From the film summary below, output the passage starting with "As the sun rises, Peggy" and going on through "the film ends.", copied word for word.

# Extract provided
----------------------------------------

As the sun rises, Peggy and Carrie walk out of the house while the police bring out the bodies of Walter and Gene. Lt. Washington then tells Peggy that Walter will be all right, adding that she could have lost her life while in there, to which Peggy replies "When it comes to your kids, you have to do what you have to do" while Maggie is devastated of her son's death. She then returns to her children and granddaughter, and the film ends.

==Cast==
- Ann Jillian as Peggy Wilson-Pomeroy – one of the main characters who faced an abusive first marriage to Buddy Wilson but luckily managed to escape and find a happy 2nd marriage to Walter Pomeroy. Mother of Carrie Wilson, Stevie Pomeroy, and Jesse Pomeroy and grandmother of Jenna Wilson she must do everything she can to protect them from Carrie's abusive boyfriend Gene Shepard.
- Richard Grieco as Gene Shepard – The film's antagonist and Carrie's boyfriend who is a construction worker. He starts off as a nice guy but later turns abusive and takes Carrie and her family hostage in their home when she attempts to break up with him.

----------------------------------------

# Stored records
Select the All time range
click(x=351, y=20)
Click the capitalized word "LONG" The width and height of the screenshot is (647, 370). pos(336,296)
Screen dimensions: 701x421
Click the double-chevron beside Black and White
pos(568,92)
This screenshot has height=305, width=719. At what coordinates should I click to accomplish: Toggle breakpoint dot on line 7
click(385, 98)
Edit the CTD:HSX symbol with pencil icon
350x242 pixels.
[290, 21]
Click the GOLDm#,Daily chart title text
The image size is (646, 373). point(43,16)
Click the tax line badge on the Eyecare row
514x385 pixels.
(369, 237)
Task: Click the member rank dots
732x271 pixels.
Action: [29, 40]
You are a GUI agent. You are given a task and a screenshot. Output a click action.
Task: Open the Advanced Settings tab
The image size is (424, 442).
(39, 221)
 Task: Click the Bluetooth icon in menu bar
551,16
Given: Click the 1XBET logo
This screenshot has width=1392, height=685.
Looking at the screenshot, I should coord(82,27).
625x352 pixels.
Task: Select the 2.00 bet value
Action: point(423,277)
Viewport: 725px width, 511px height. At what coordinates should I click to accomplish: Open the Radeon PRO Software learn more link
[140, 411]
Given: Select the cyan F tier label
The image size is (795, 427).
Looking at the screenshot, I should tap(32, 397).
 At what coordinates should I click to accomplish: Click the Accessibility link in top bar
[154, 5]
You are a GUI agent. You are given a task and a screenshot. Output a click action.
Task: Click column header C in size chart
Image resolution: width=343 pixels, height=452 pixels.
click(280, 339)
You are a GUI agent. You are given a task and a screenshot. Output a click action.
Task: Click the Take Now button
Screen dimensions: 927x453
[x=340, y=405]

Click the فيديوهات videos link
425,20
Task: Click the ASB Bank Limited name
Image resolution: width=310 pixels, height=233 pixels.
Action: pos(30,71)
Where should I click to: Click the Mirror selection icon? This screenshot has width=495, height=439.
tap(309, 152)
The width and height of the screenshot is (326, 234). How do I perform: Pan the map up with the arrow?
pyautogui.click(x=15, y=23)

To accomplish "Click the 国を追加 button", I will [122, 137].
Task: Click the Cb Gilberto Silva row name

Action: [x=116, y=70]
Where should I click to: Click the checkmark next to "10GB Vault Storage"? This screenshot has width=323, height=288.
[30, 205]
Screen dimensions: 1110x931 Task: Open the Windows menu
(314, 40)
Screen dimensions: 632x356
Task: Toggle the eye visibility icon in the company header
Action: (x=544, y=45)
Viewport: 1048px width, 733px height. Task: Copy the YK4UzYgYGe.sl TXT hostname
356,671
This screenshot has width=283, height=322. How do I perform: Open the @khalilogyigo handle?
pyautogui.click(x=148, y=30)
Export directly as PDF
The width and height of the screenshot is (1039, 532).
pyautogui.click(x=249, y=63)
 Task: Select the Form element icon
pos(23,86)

----------------------------------------

# Answer space
As the sun rises, Peggy and Carrie walk out of the house while the police bring out the bodies of Walter and Gene. Lt. Washington then tells Peggy that Walter will be all right, adding that she could have lost her life while in there, to which Peggy replies "When it comes to your kids, you have to do what you have to do" while Maggie is devastated of her son's death. She then returns to her children and granddaughter, and the film ends.